• [Exercise] Reproduce every line of the listing below, multiplying each coordinate in the answers by 0.9 and rounding to the nearest whole number, with halves going up. Keep all other wording and numbers unchanged.

>> START Provided data

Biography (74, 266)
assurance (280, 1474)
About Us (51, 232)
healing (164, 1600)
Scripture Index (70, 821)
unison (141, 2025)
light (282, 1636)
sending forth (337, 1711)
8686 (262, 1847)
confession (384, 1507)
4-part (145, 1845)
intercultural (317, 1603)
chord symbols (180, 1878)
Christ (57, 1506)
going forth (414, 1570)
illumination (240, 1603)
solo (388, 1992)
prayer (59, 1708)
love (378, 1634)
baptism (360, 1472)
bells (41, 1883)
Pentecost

>> END Provided data

• [Right answer]
Biography (67, 239)
assurance (252, 1327)
About Us (46, 209)
healing (148, 1440)
Scripture Index (63, 739)
unison (127, 1823)
light (254, 1472)
sending forth (303, 1540)
8686 (236, 1662)
confession (346, 1356)
4-part (131, 1661)
intercultural (285, 1443)
chord symbols (162, 1690)
Christ (51, 1355)
going forth (373, 1413)
illumination (216, 1443)
solo (349, 1793)
prayer (53, 1537)
love (340, 1471)
baptism (324, 1325)
bells (37, 1695)
Pentecost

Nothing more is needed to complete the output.